If crap movies carried penalties for inflicting torture on audiences, then Rings would merit a death sentence. This overdose of cinematic Lunesta takes the horror out of horrorshow – and the show is lost as well, since Spanish director F. Javier Gutiérrez doesn't seem remotely interested in rousing anything in us besides all-consuming apathy.
Seriously, how do you screw up so bad when the source material is so fertile? Ringu, the 1998 Japanese horror movie directed by Hideo Nakata, scared audiences on a global scale with its tale of a cursed videotape that killed anyone who watched it. Gore Verbinski directed 2002's American remake, which stayed true to the original version and offered the bonus of the terrific Naomi Watts as a reporter out to investigate the idea of VHS as a lethal weapon. I mean, you hit Play, take a look at stringy-haired ghost-girl Samara, and you're dead in a week? WTF! The great Nakata went Hollywood himself to direct Watts in 2005's The Ring Two, a follow-up that got in a few J-horror licks but buckled under the pressure to produce a safe PG-13 commercial package.
Which brings us, a dozen years later, to this chance to reinvent the franchise for the age of file sharing. Not a bad idea, really. But what a botch job, heightened by demo-worthy awfulness in directing, writing and acting. Alex Roe is burdened with the lead role of Holt, a dude who leaves home for college, breaking the heart of his high-school sweetie Julia, played Matilda Lutz. (Lutz and Roe – it sounds like a shady law firm.) They can't breathe much life into these characters.
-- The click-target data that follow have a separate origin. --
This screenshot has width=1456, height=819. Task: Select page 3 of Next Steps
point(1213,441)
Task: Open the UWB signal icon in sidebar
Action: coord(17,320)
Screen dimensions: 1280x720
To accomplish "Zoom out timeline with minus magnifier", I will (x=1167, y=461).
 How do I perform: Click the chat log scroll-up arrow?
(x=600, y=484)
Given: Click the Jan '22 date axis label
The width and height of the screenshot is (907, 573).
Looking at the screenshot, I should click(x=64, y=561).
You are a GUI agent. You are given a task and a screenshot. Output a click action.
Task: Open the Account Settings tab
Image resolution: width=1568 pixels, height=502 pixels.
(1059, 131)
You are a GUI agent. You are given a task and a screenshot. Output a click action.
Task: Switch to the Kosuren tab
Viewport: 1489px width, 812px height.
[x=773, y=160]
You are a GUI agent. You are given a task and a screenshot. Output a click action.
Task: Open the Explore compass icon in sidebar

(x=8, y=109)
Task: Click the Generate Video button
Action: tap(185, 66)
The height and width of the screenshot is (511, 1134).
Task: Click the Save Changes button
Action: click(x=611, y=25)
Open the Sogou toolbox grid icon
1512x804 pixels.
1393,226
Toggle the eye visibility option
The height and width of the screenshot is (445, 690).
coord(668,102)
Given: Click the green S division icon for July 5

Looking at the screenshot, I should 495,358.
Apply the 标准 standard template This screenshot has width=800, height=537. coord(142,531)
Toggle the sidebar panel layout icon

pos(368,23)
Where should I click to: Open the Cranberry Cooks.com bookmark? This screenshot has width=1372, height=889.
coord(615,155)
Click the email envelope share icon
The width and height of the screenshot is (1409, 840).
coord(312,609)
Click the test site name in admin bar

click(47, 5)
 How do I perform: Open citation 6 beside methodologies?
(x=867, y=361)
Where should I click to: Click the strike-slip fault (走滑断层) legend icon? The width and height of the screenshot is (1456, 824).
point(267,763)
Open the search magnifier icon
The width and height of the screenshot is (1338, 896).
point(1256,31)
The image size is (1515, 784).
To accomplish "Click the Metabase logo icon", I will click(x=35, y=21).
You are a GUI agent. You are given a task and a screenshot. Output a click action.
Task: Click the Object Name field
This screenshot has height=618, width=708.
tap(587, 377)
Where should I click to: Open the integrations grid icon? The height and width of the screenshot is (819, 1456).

But a webcam can, as we watch the lovers Skype every night to keep the hormones burning.
Holt is soon embroiled with Gabriel Brown (Johnny Galecki, of The Big Bang Theory fame), a professor who's been secretly studying the video in question to unlock the key to immortality and offer up his students as human sacrifices. Galecki has a wicked glint that the script never allows him to put to use. Instead, we get the Attack of Nonstop Plot Exposition, a bore-you-breathless rehash about the urban legend of the ghost girl. Worse, precious little is made of new technology. A cameo from a slumming Vincent D'Onofrio as a blind cemetery caretaker doesn't so much advance the plot as confirm its senseless underpinings. We’re meant to devour this demented drool as a set-up for the next film in the Ring cycle – like that’s gonna happen! The best review can be found in three words that Holt texts to Julia about the video: "Don't Watch It." Sound advice.